Re: [PATCH] ocfs2: revalidate the journal dinode before toggling dirty
From: ZhengYuan Huang
Date: Sun May 10 2026 - 22:59:23 EST
On Sun, May 10, 2026 at 12:02 PM Joseph Qi <joseph.qi@xxxxxxxxxxxxxxxxx> wrote:
>
>
>
> On 5/9/26 9:52 PM, ZhengYuan Huang wrote:
> > [BUG]
> > A fuzzed OCFS2 image can corrupt the current slot journal dinode while
> > mount is still in progress. The mount path first reports the invalid
> > journal block and then crashes in shutdown:
> >
> > kernel BUG at fs/ocfs2/journal.c:1034!
> > Oops: invalid opcode: 0000 [#1] SMP KASAN NOPTI
> > RIP: 0010:ocfs2_journal_toggle_dirty+0x2d6/0x340 fs/ocfs2/journal.c:1034
> > Call Trace:
> > ocfs2_journal_shutdown+0x414/0xc30 fs/ocfs2/journal.c:1116
> > ocfs2_mount_volume fs/ocfs2/super.c:1785 [inline]
> > ocfs2_fill_super+0x30a9/0x3cd0 fs/ocfs2/super.c:1083
> > get_tree_bdev_flags+0x38b/0x640 fs/super.c:1698
> > get_tree_bdev+0x24/0x40 fs/super.c:1721
> > ocfs2_get_tree+0x21/0x30 fs/ocfs2/super.c:1184
> > vfs_get_tree+0x9a/0x370 fs/super.c:1758
> > fc_mount fs/namespace.c:1199 [inline]
> > do_new_mount_fc fs/namespace.c:3642 [inline]
> > do_new_mount fs/namespace.c:3718 [inline]
> > path_mount+0x5b8/0x1ea0 fs/namespace.c:4028
> > do_mount fs/namespace.c:4041 [inline]
> > __do_sys_mount fs/namespace.c:4229 [inline]
> > __se_sys_mount fs/namespace.c:4206 [inline]
> > __x64_sys_mount+0x282/0x320 fs/namespace.c:4206
> > ...
> >
> >
> > [CAUSE]
> > ocfs2_journal_toggle_dirty() assumes journal->j_bh still contains the
> > same validated dinode that ocfs2_journal_init() locked earlier, and it
> > uses BUG_ON() when the buffer no longer looks like a dinode.
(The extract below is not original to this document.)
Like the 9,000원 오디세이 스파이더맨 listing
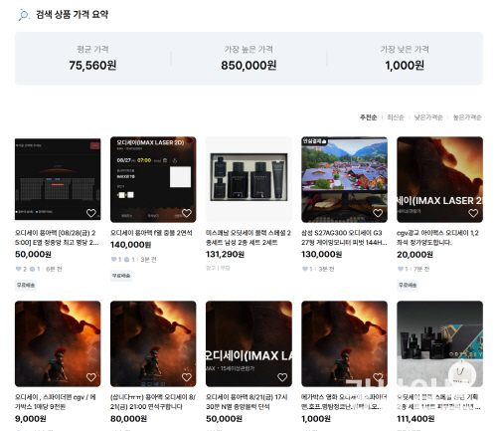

That
> > assumption is too strong. The mount path can force the same current-slot
> > journal inode block back in from disk through
> > ocfs2_read_journal_inode(..., OCFS2_BH_IGNORE_CACHE) while
> > ocfs2_mark_dead_nodes() scans the journal slots. If that reread finds
> > corrupted metadata, mount unwinds through ocfs2_journal_shutdown(),
> > which reuses journal->j_bh and turns the metadata corruption into a
> > kernel BUG.
> >
>
> A bit confused.
> Since journal dinode is firstly validated, it means image is checked.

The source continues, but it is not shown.